Apr 12, 2007 14:07 GMT  ·  By

Ancient civilizations thought the Earth was flat and carried on the back of giant turtles...

But Aristotle and other ancient Greek scholars came up with the idea that Earth was round. "This was based on a number of observations, such as the fact that departing ships not only appeared smaller as they sailed away but also seemed to sink into the horizon, as one might expect if sailing across a ball", said geographer Bill Carstensen of Virginia Tech in Blacksburg.

If you look at a photo of the Earth taken from space, our planet appears round, the "Blue Marble," as astronauts fondle it. But this can be deceived as Planet Earth is not perfectly round, as Isaac Newton firstly proposed. Newton believed Earth was an oblate spheroid: squashed at its poles and swollen at the equator.

This proved to be true: the distance from Earth's nucleus to sea level is about 21 km (13 mi) larger at the equator than at the poles. "Instead of Earth being like a spinning top made of steel, it has a bit of plasticity that allows the shape to deform very slightly. The effect would be similar to spinning a bit of Silly Putty, though Earth's plasticity is much, much less than that of the silicone plastic clay so familiar to children", explained geologist Vic Baker at the University of Arizona in Tucson.

But our planet is not a perfect oblate spheroid, as its mass is not even distributed.
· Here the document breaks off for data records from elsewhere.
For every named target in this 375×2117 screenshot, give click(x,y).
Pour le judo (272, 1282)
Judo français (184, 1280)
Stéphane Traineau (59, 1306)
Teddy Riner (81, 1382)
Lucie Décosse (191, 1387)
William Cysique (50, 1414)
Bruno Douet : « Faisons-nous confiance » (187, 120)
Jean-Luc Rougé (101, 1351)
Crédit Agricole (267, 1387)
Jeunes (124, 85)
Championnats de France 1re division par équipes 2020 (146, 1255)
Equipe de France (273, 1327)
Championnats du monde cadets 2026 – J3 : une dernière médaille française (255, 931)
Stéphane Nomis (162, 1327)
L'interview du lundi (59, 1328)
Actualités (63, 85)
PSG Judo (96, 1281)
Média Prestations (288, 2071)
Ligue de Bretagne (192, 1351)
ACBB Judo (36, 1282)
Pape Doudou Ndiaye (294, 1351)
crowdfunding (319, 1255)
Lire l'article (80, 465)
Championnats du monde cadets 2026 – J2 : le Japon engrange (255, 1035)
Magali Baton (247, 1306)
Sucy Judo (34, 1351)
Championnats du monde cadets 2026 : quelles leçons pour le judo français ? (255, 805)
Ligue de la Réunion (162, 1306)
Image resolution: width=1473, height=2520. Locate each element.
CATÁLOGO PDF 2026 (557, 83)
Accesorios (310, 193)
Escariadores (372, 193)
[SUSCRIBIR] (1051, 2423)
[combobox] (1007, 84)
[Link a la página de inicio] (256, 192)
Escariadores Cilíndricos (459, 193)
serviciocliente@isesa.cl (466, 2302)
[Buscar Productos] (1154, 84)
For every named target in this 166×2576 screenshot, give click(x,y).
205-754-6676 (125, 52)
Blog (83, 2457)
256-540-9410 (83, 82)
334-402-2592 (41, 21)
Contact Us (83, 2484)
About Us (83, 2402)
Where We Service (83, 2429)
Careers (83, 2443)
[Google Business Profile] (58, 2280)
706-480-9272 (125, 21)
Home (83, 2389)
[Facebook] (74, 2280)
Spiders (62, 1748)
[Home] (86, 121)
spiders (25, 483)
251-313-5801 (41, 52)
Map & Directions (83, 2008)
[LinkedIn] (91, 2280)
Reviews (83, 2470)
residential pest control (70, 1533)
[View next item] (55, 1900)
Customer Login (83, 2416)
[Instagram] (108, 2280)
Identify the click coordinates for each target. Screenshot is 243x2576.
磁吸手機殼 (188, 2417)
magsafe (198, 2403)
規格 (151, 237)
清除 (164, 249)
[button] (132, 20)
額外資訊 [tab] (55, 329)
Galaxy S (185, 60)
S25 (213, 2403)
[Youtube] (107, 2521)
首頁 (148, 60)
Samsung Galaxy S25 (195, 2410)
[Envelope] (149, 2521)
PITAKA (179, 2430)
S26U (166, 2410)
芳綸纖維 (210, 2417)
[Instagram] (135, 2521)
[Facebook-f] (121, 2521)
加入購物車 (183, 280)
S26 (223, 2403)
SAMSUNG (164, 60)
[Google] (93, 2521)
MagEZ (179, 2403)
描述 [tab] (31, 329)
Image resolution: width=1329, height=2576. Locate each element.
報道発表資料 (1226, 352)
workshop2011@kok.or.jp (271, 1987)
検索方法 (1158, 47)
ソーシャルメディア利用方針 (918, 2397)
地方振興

Greater mass means stronger gravitational pull, "creating bumps around the globe," said geologist Joe Meert at the University of Florida in Gainesville.

Other factors also establish Earth's form: tectonic movements, meteors and the gravitational pull of the moon and sun. "There's also postglacial rebound, with the crust and mantle that were depressed by the huge ice sheets that sat on the surface during the last ice age now rebounding upward on the order of a centimeter a year," notes geophysicist Richard Gross at the Jet Propulsion Laboratory in Pasadena, California.

To balance Earth's mass distribution and stabilize its spin, "the entire surface of the Earth will rotate and try to redistribute mass along the equator, a process called true polar wander," said Meert.